Selection:
FIG. 2A shows an example of a data analytics workflow 200 employing the data aggregation techniques for optimized caching and efficient processing. In some cases, the data analytics workflow 200 is created using the visual workflow environment supported by a GUI of the data analytics system 140 (shown in FIG. 1). The visual workflow environment enables a set of drag and drop tools that may eliminate the need for coding and complex formulas that can be involved in some existing workflow creating techniques. In some cases, the workflow 200 can be created as a document expressed in terms of constraints on the structure and content of documents of that type, such as an extensible markup language (XML) document. The data analytics workflow 200 can be executed by a computer device of the data analytics system 140. In some implementations, the data analytics workflow 200 can be deployed to another computer device that may be communicatively connected, via a network, to the data analytics system 140 for execution thereon.

The data analytics workflow 200 can include a series of tools that perform specific processing operations or data analytics function. As a general example, a workflow can include tools implementing various data analytics functions including, but not limited to: input/output; preparation; join; predictive; spatial; investigation; and parse and transform operations. Implementing a workflow 200 can involve defining, executing, and automating a data analytics process, where a data is passed to each tool in the workflow, and each tool respectively performs the associated processing operation on the received data. According to the data aggregation techniques, a data record including an aggregated group of individual data records, can be passed through the tools of workflow 200, which can allow for the individual processing operations to operate more efficiently on the data. The described data aggregation techniques can increase the speed of developing and running workflows, even with processing large amounts of data. The workflow 200 can define, or otherwise structure, a repeatable series of operations, specifying an operational sequence of the specified tools. In some cases, the tools included in a workflow are performed in a linear order. In other cases, more tools can execute in parallel, enabling both the lower and upper portions of workflow 200, for example, to execute simultaneously.

As illustrated, the workflow 200 can include input/output tools, illustrated as input tools 205, 206 and browse tool 230, which function to access data records from particular locations, such as on a local desktop, in a relational database, in the cloud, or third-party systems, and then deliver that data, as output, to a wide variety of formats and sources. Input tools 205, 206 are shown as the initiating operations performed at the start of workflow 200. As an example, input tools 205, 206 can be used to bring data into the module from a selected file or connecting to a database (optionally, using a query) and subsequently provide the data records as input into the remaining tools of the workflow 200. Browse tool 230, located at the end of the workflow 200, can receive the output resulting from execution of each of the upstream tools that are passed by the data records entering the workflow 200. In an example, the browse tool 230 can add one or more points in the data stream to review and verify the data, such as at the end of the data analytics workflow 200 in order to verify results from the executed tools, or processing operations.

Data extract:
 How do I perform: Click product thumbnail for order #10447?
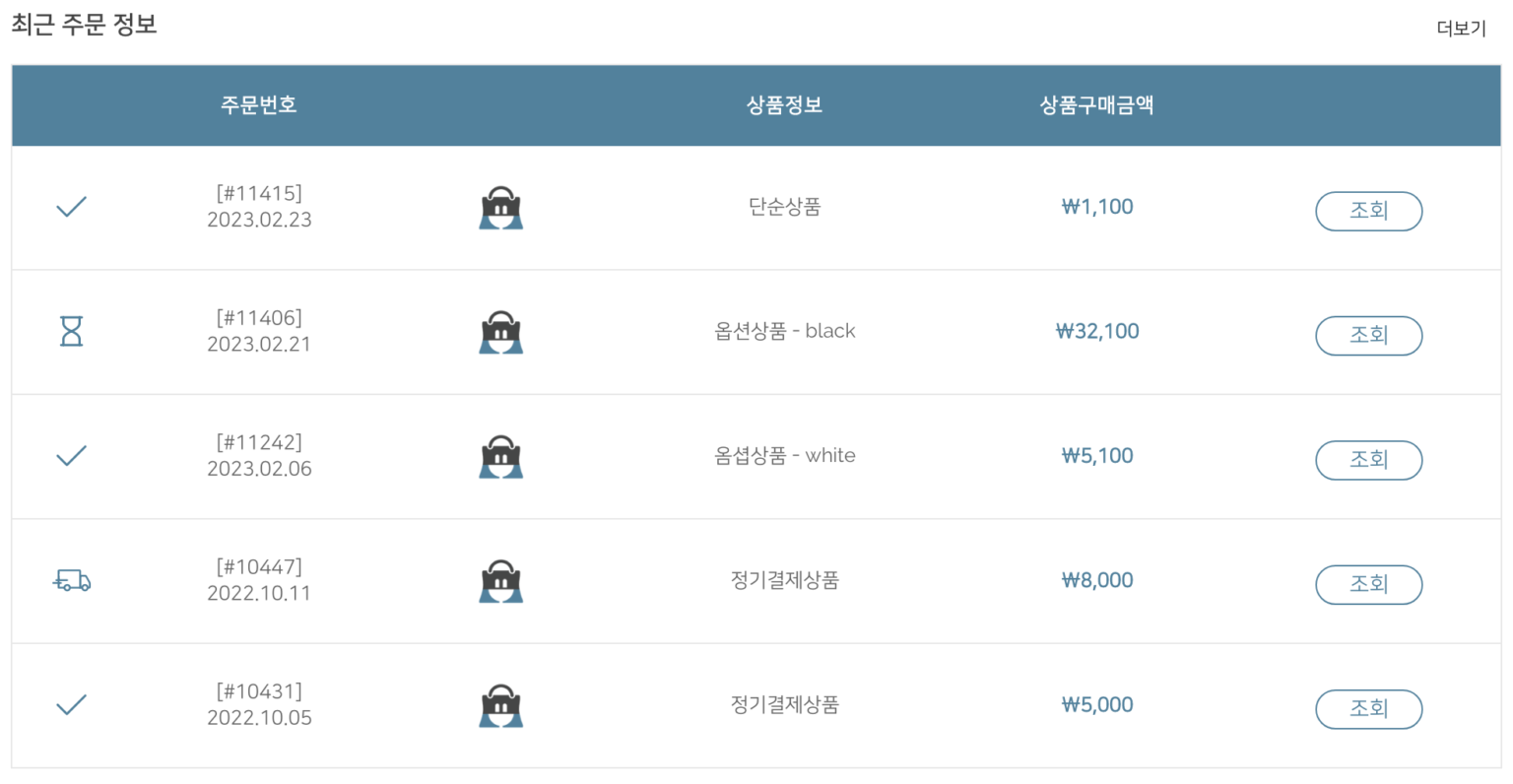tap(500, 581)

Goals:
1 > List every data analytics function that the data analytics workflow passage says a workflow's tools can implement.
2 > Write the next paragraph of the data analytics workflow passage, starting after its final sentence.

Answers provided:
1 >
- input/output
- preparation
- join
- predictive
- spatial
- investigation
- parse and transform

2 >
In continuing with the example, the workflow 200 can include preparations tools, shown as filter tool 210, select tool 211, formula tool 215, and sample tool 212, that can get the input data records ready for analysis or downstream processes. For example, the filter tool 210 can query records based on an expression to split data into two streams, True (i.e., records that satisfy the expression) and False (i.e., those that do not). Moreover, select tool 211 can be used to select, deselect, reorder and rename fields, change field type or size, and assign a description. The data formula tool 215 is usable to create or update fields using one or more expressions to perform a broad variety of calculations and/or operations. The sample tool 212 can operate to limit the stream of data records to a number, percentage, or random set of records.

The workflow 200 can also include join tools, shown as join tool 220, which can be used for blending multiple data sources through a number of tools. In some instances, join tools can process data from the various sources regardless of the data structure and formats. The join tool 220 can perform combining two data streams based on common fields (or record position). In the joined output, that is passed downstream in the workflow 200, each row will contain the data from both inputs. The workflow 200 is also shown to include parse and transform tool, such as summarize tool 225, which are tools generally used to restructure and re-shape data in order for the data to be analyzed by changing the data to the format they need for further analysis. The summarize tool 225 can perform summarization of data by grouping, summing, counting, spatial processing, string concatenation. The output from the summarize tool 225 contains only the results of the calculation(s), in some instances.

In some cases, execution of workflow 200 will cause the upper input 205 to be read, with records moving one at a time through the filter tool 210 and formula tool 215 until all records are processed and have reached the join tool 220. Thereafter, the lower input 206 will pass records one at a time through the select tool 211 and sample tool 212, and the records are subsequently passed to the same join tool. Some individual tools of the workflow can possess the capability to implement their own parallel operation, such as initiating a read of a block of data while processing the last block of data or breaking computer-intensive operations, such as a sort, into multiple parts.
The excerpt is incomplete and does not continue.